┏━━

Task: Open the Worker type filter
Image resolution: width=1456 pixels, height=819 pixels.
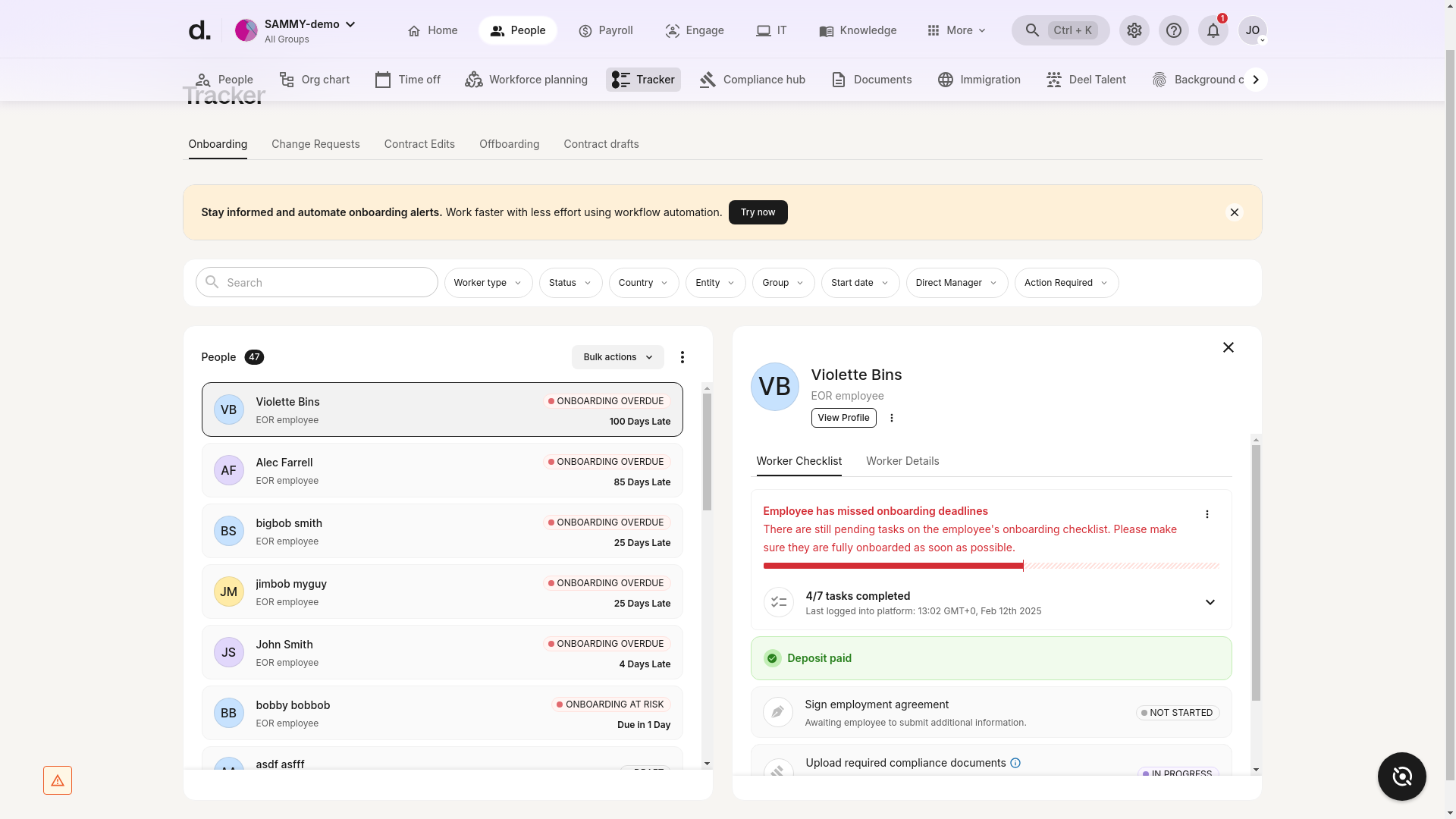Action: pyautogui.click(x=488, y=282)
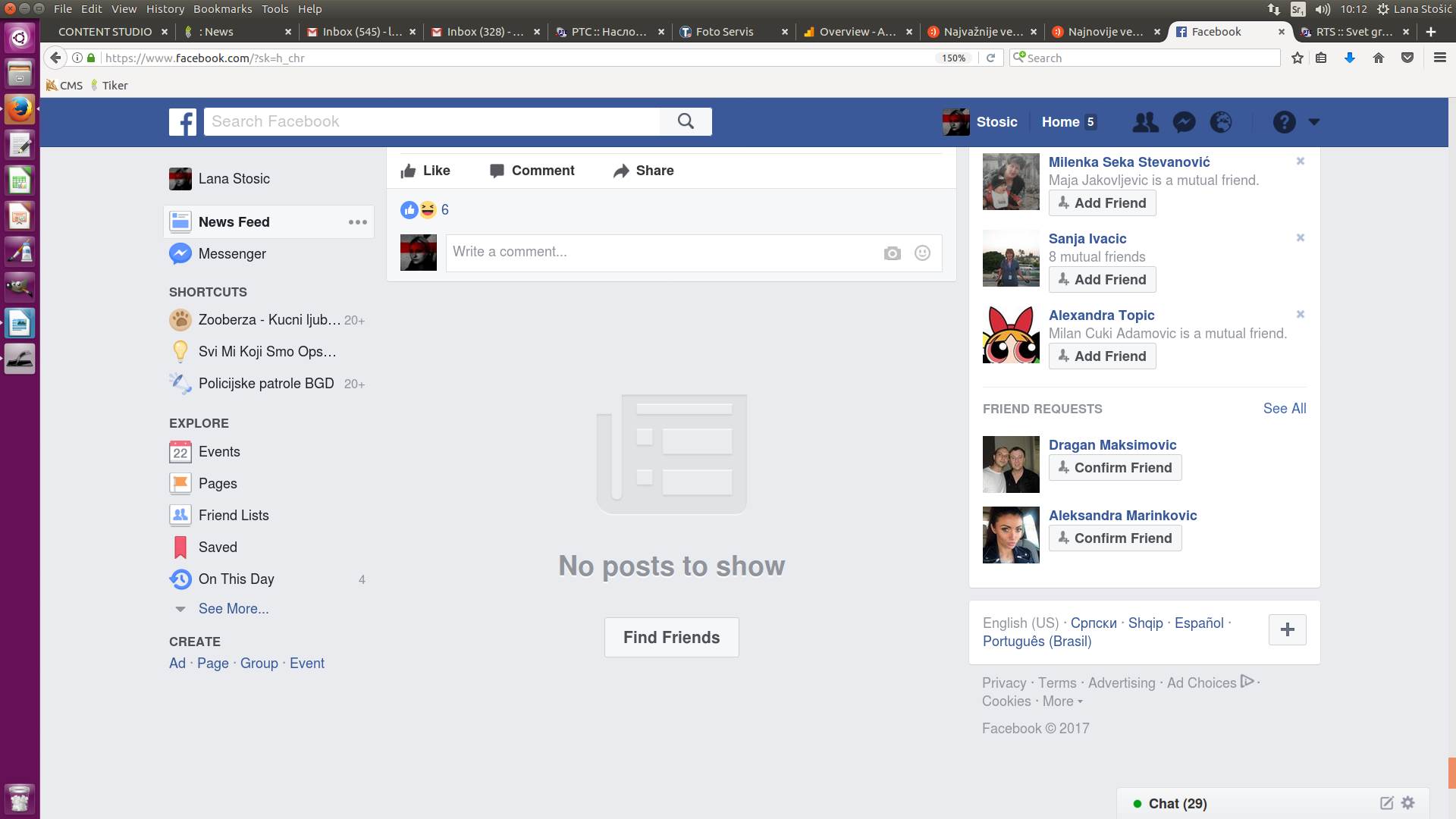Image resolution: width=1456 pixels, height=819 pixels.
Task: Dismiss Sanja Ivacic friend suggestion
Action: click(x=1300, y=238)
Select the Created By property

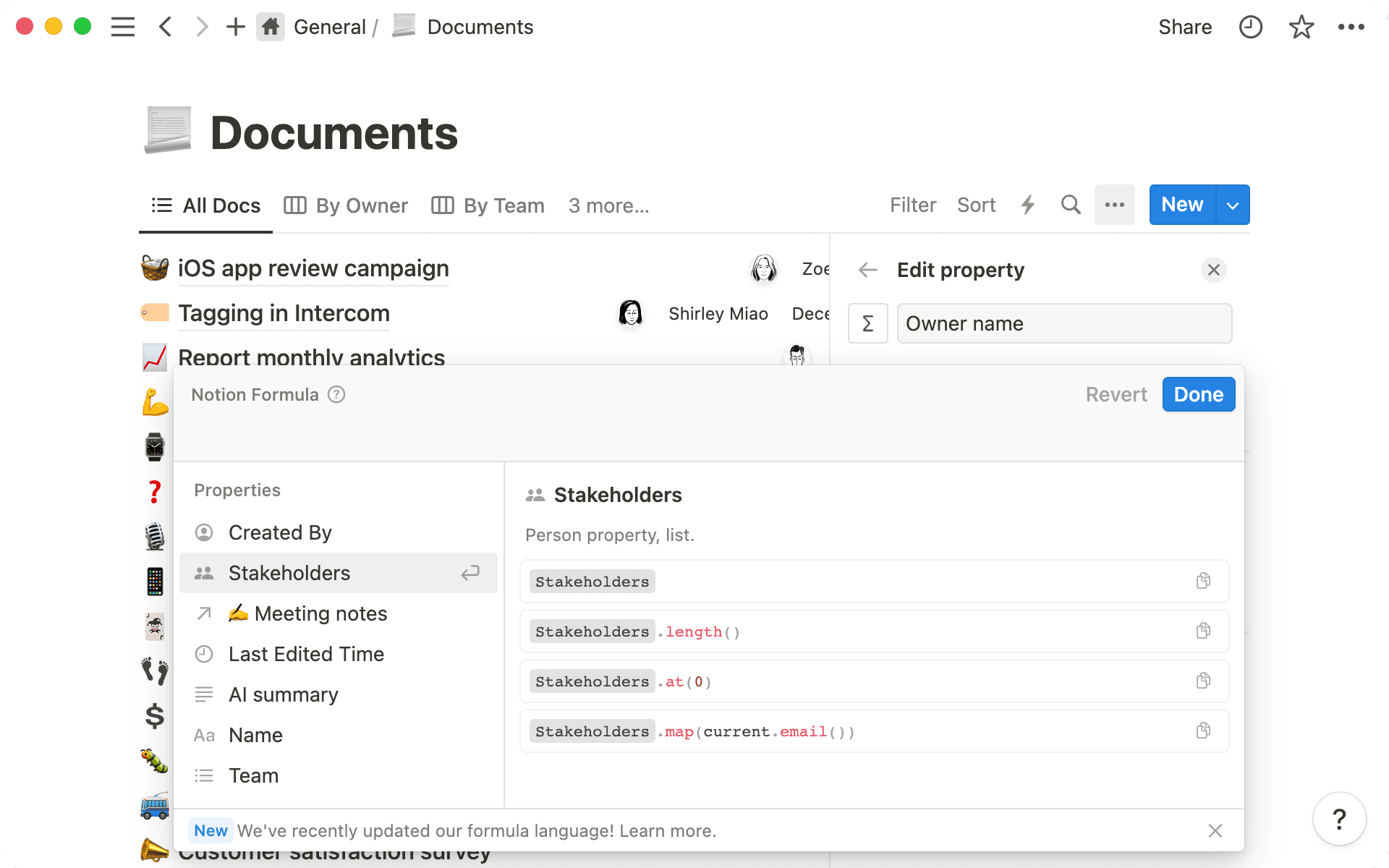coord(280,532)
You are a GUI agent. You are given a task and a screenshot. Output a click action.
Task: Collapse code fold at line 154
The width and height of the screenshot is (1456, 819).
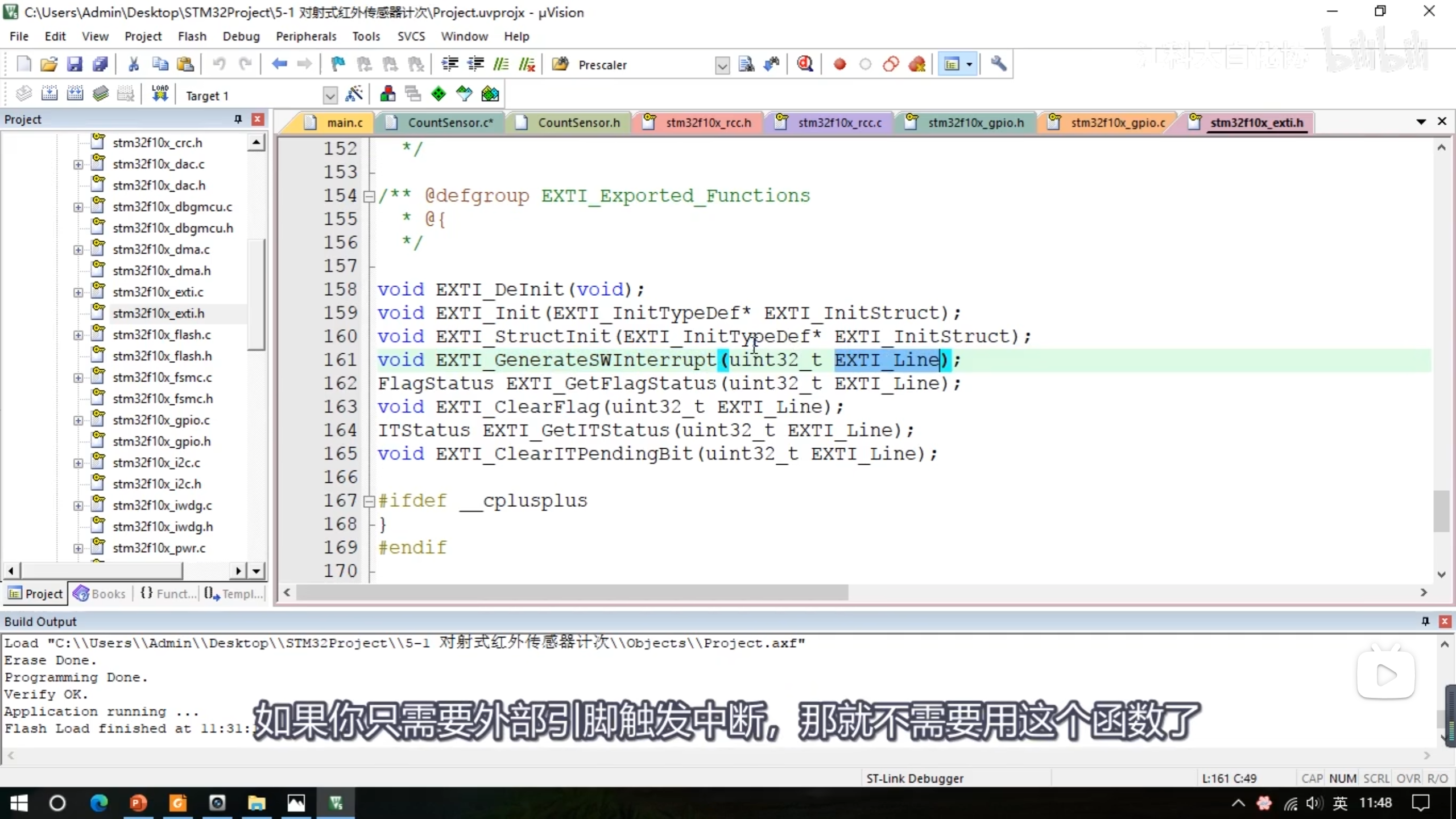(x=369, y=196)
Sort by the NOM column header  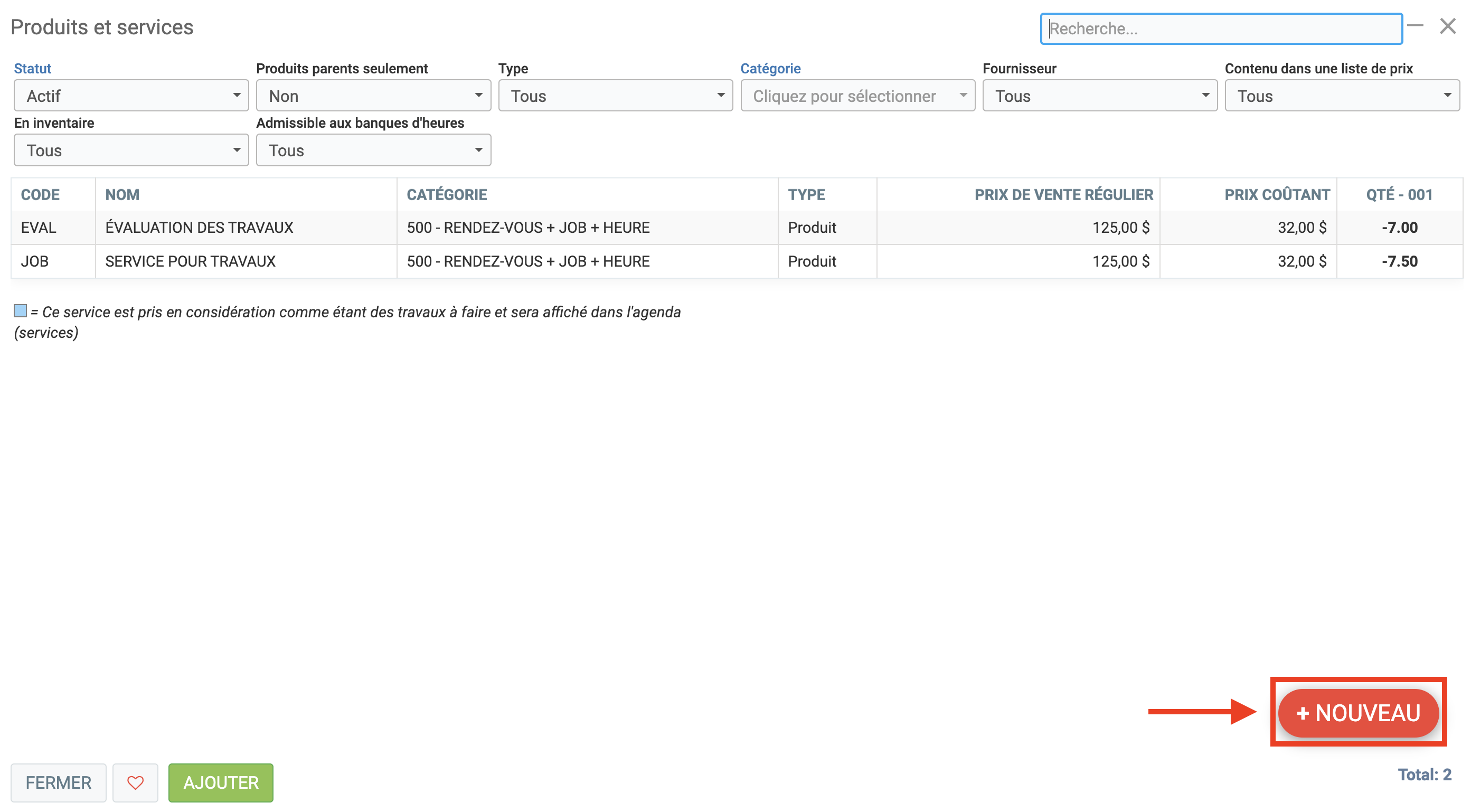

┗━━

§ **WHAT TO PRODUCE**: Repeat each entry precisely as it appears. Leave the pictures out.

§ **YOUR SOLUTION**:
Task: Open the Worker type filter
Image resolution: width=1456 pixels, height=819 pixels.
Action: pyautogui.click(x=488, y=282)
Image resolution: width=1456 pixels, height=819 pixels.
Task: Dismiss Sanja Ivacic friend suggestion
Action: click(x=1300, y=238)
Select the Created By property

coord(280,532)
You are a GUI agent. You are given a task and a screenshot. Output a click action.
Task: Collapse code fold at line 154
The width and height of the screenshot is (1456, 819).
(x=369, y=196)
Sort by the NOM column header  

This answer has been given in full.